On the other hand, a finance lease may prove to be inflexible if the lessee runs into a finance difficulty. In case of purchasing, the asset can be sold to use the proceeds to offset the loan
Q. Why would some individual taxpayers prefer receiving investment returns in the form of capital growth rather than tax?
Ans. There is usually a separate capital gain allowance which allows taxpayers to have an element of the capital gain which is tax-free. On the other hand, dividend is a part of a source of income and is taxed at the marginal rate.
There could also be a situation where the capital gain is taxed at a lesser rate than the dividend on the basis of the marginal rate.
Capital gain cannot be taxed until it is realized hence the payment of tax can be delayed by holding the shares.

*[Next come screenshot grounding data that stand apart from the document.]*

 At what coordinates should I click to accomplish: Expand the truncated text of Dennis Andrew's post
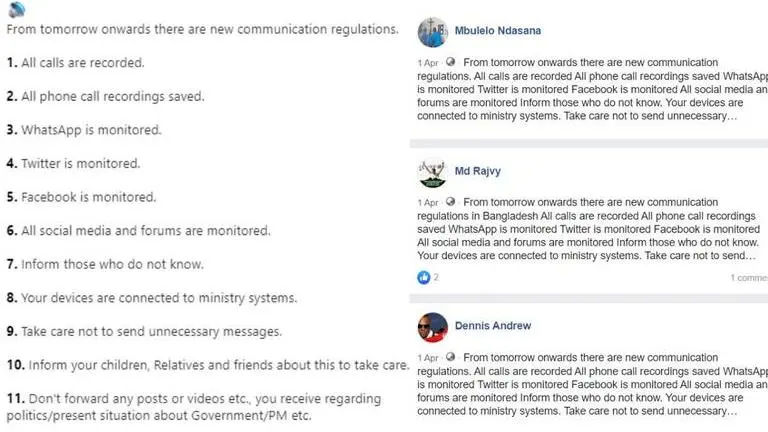point(735,411)
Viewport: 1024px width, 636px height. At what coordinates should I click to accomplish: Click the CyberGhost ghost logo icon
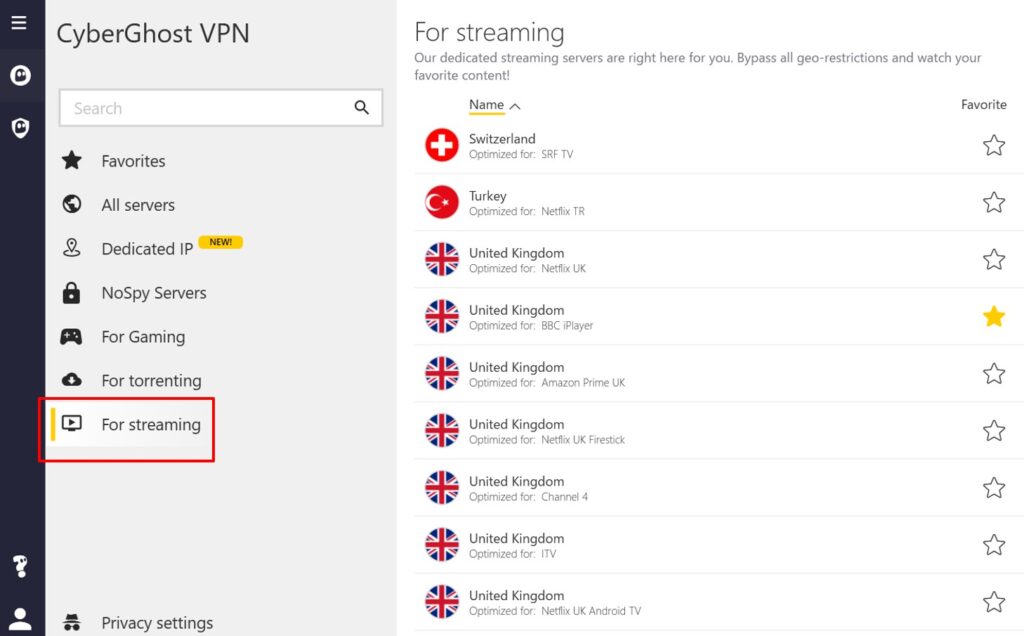click(20, 76)
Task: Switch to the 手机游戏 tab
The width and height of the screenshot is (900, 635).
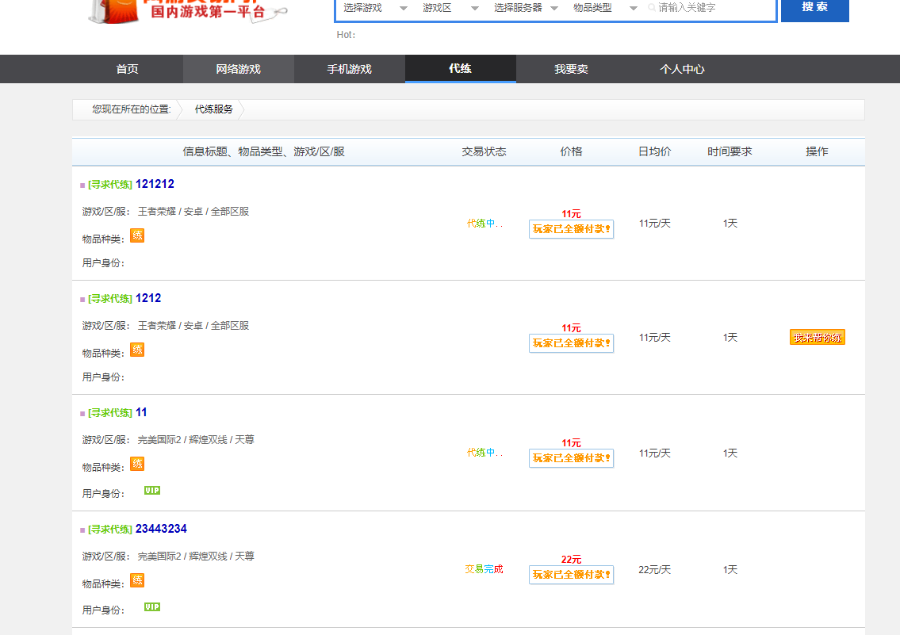Action: pyautogui.click(x=349, y=69)
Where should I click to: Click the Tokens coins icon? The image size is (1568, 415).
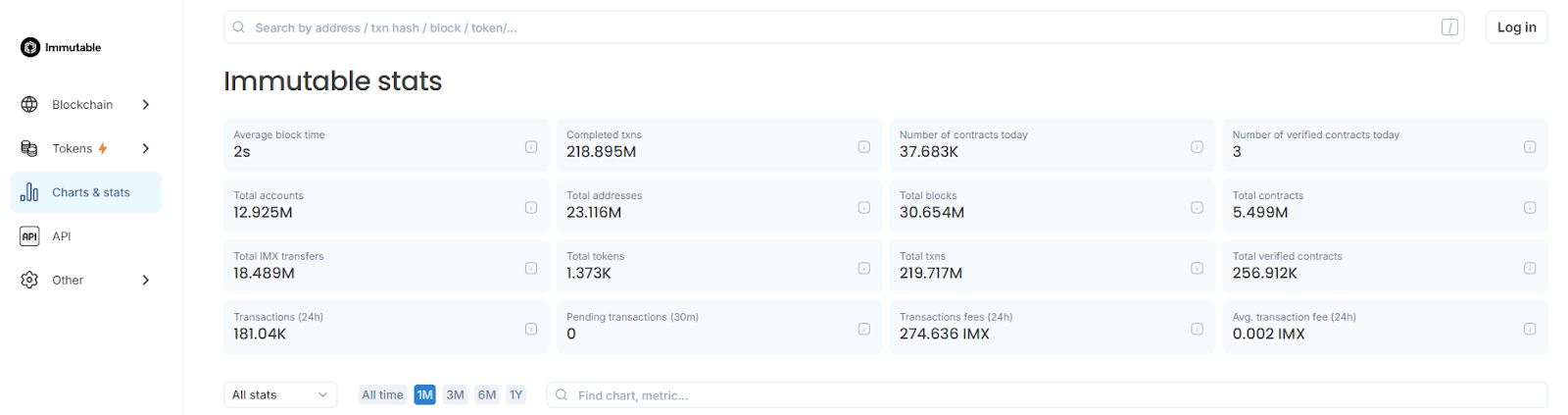[x=29, y=148]
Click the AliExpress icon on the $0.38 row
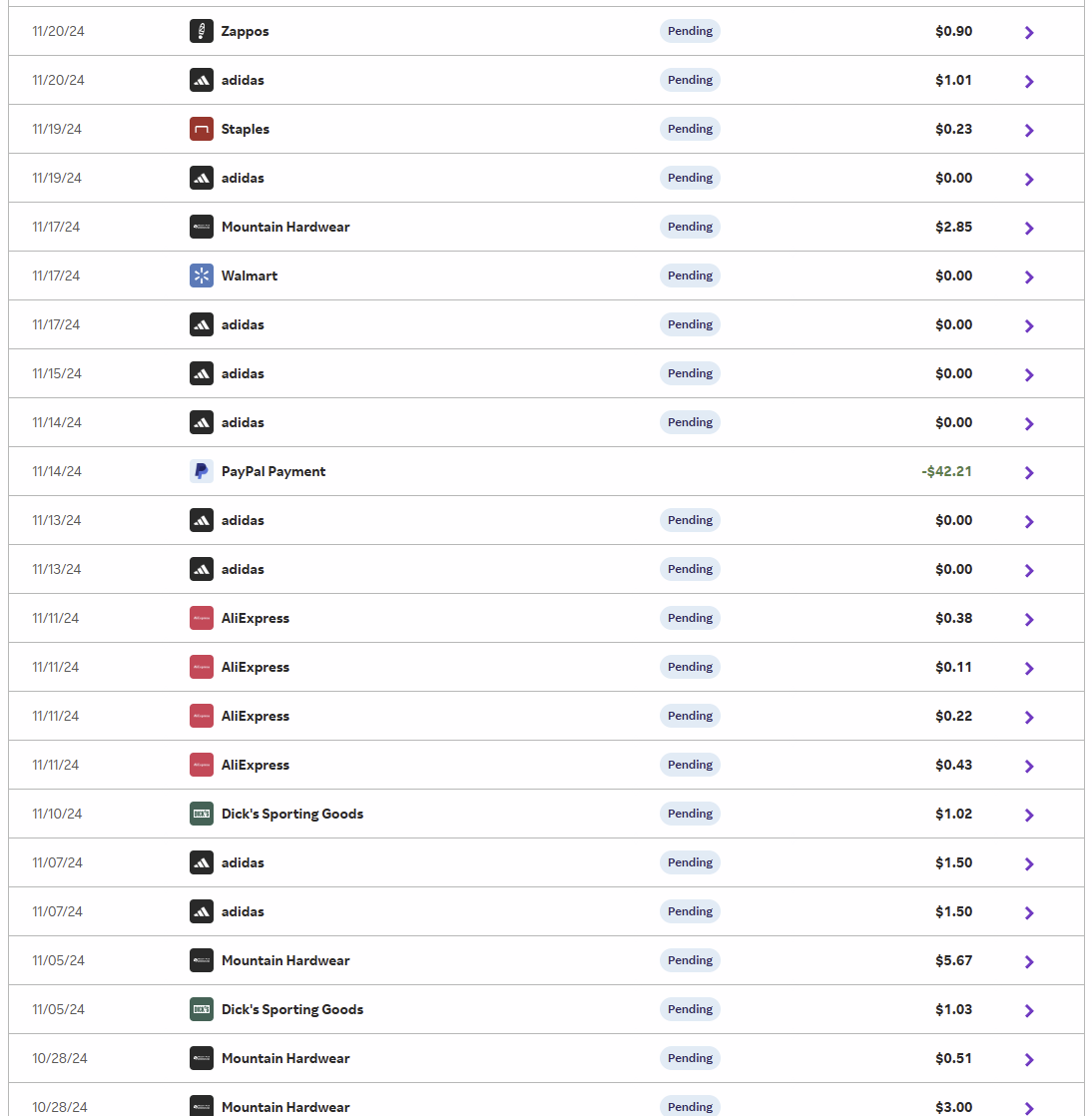 (202, 618)
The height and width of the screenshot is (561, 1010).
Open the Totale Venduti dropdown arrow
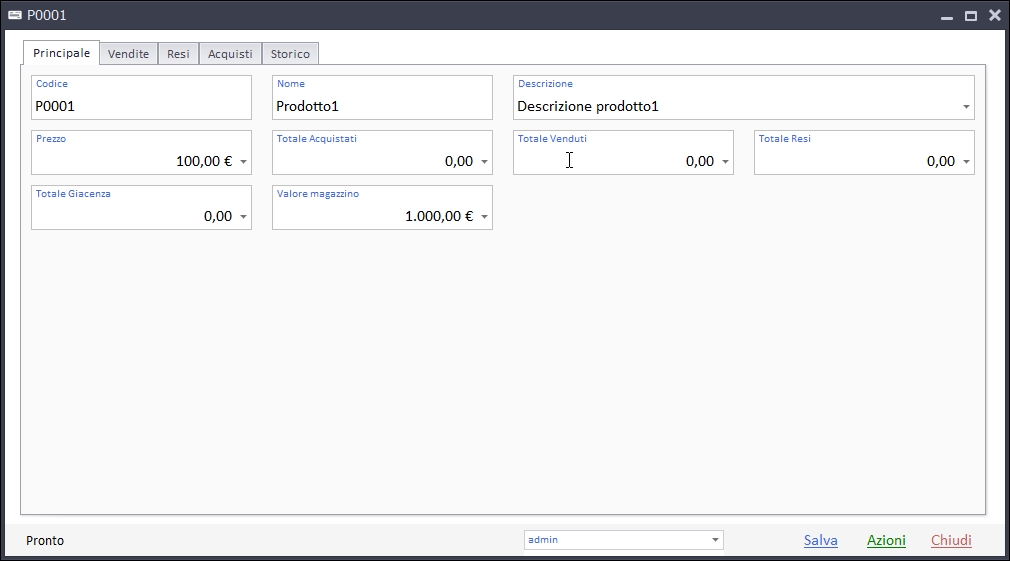(725, 162)

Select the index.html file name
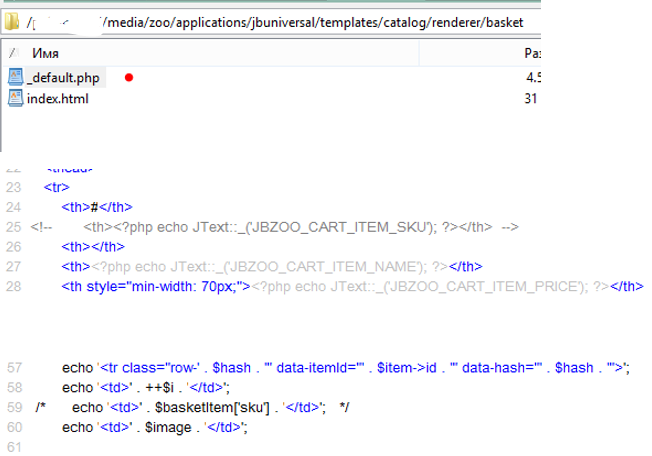pyautogui.click(x=58, y=98)
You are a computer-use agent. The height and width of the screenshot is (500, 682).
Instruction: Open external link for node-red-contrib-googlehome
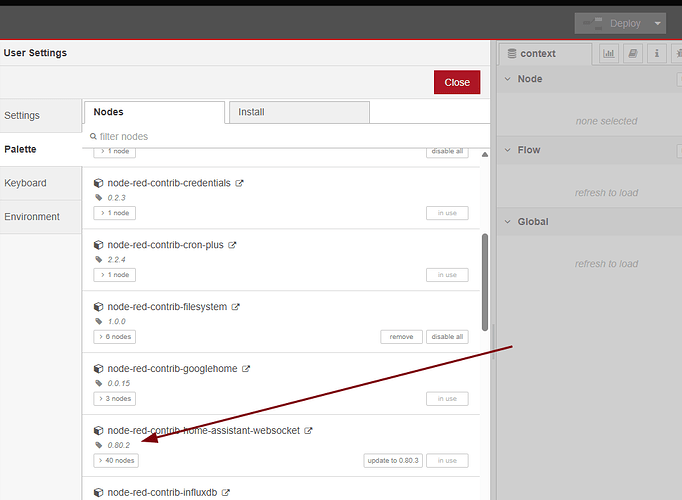(x=246, y=369)
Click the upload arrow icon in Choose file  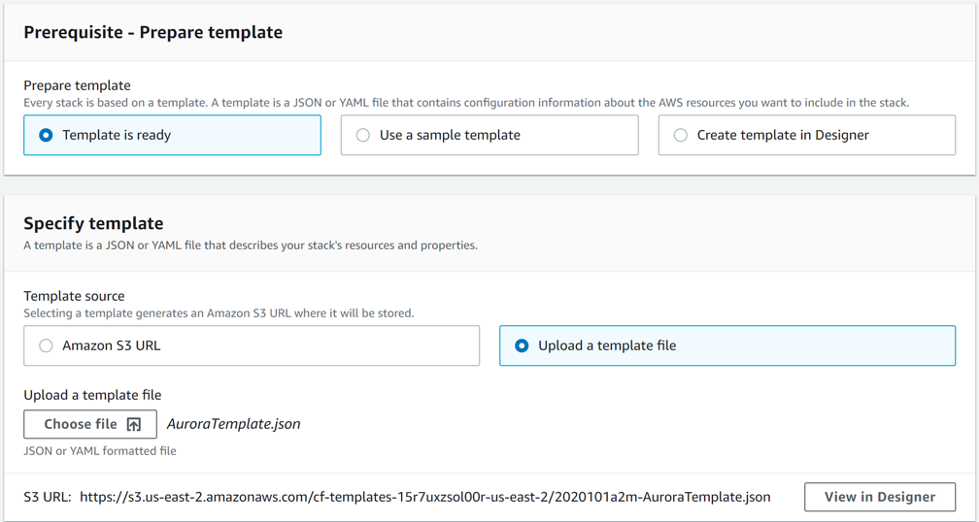[134, 425]
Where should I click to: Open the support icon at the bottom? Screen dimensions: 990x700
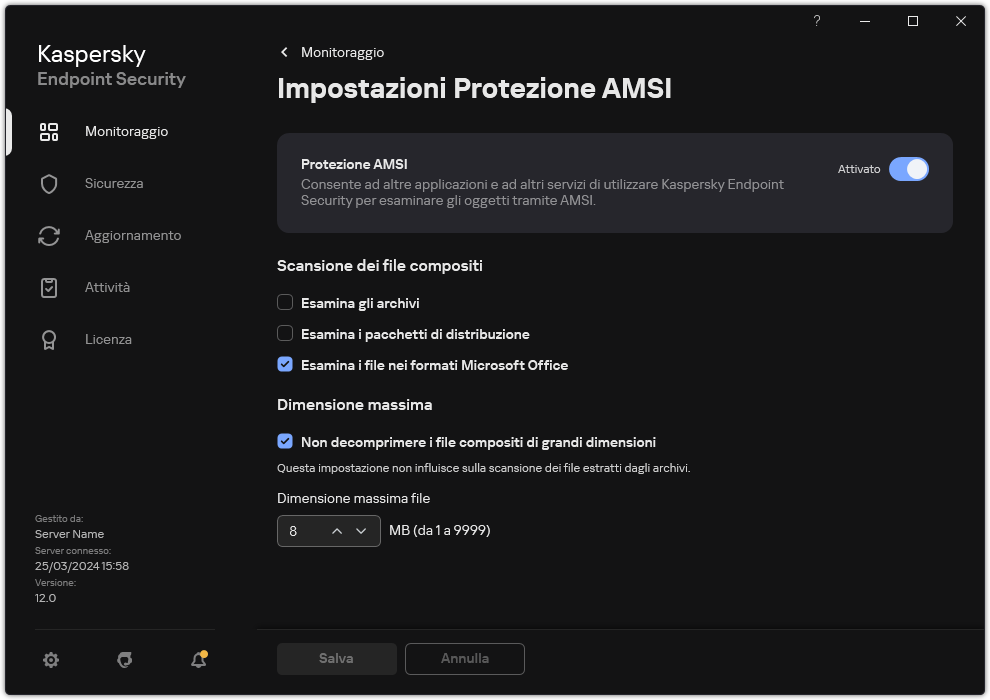click(124, 660)
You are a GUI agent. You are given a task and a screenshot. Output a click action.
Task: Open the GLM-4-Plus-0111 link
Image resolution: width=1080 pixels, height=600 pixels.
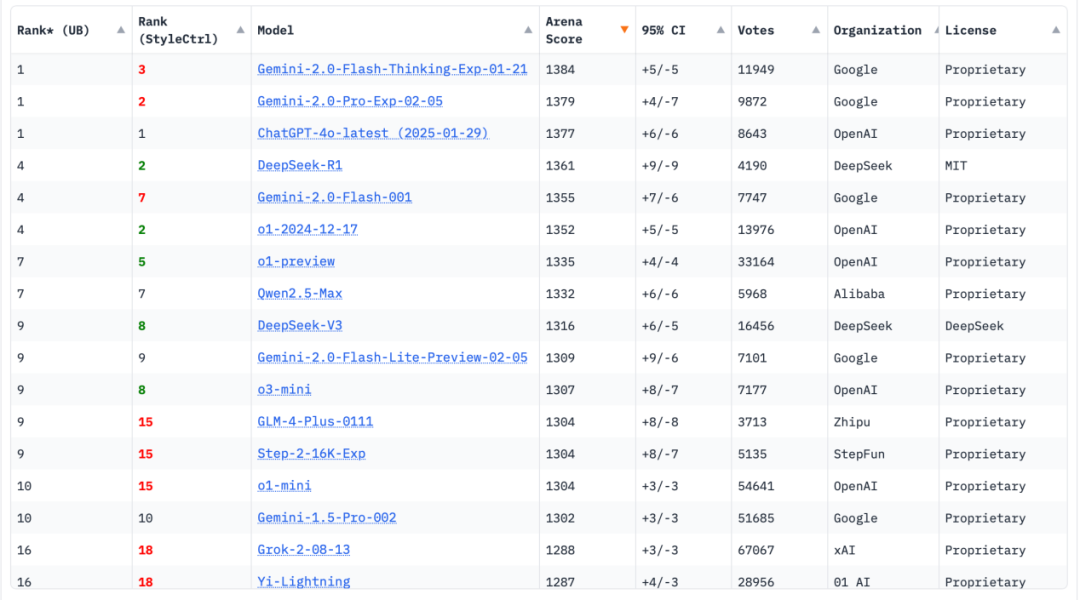(x=315, y=422)
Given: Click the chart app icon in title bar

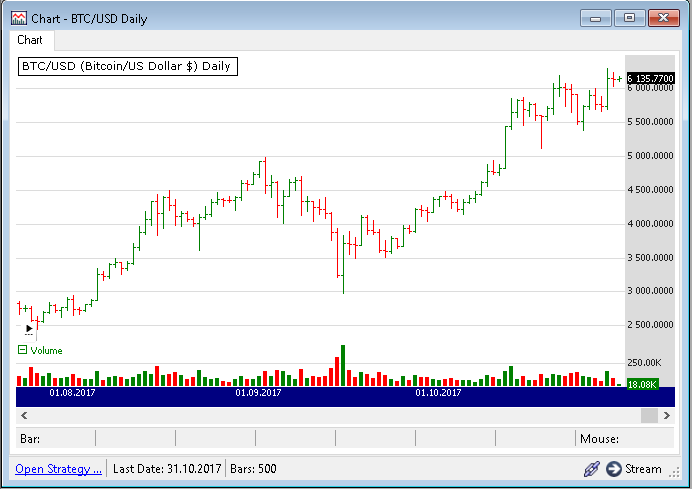Looking at the screenshot, I should (x=18, y=17).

It can prove to be advantageous by using the tax-free band to its full capacity.
Q. Aim and importance of International Accounting Standards
Ans. IAS reduces the variations between the way accounts are made and allows effective comparison between financial statements across all entities operating in the country.
They also oblige companies to disclose the accounts with in-depth detail that gives deeper insight to the users of accounts and makes it easier for them to make decisions.
Q. What is the relative importance of Profitability and Liquidity to the shareholders of a company?
Ans. The main purpose of a company is to generate profits which in turn increases the shareholder’s wealth and simultaneously, liquidity of a company must be maintained for the company to survive in the short term.
They’re both indirectly related. If a company remains profitable for a long period, it should be able to survive a liquidity crisis by generating cash from operations and further borrowing, if required.
Profitability is reflected on the financial statements and liquidity is reflected on cash flow statements.
Q. Why does Earnings Price Share hold more weightage than Diluted Earnings?
Ans. Here we consider warrants and other financial instruments that can be exercised at the discretion of the holder.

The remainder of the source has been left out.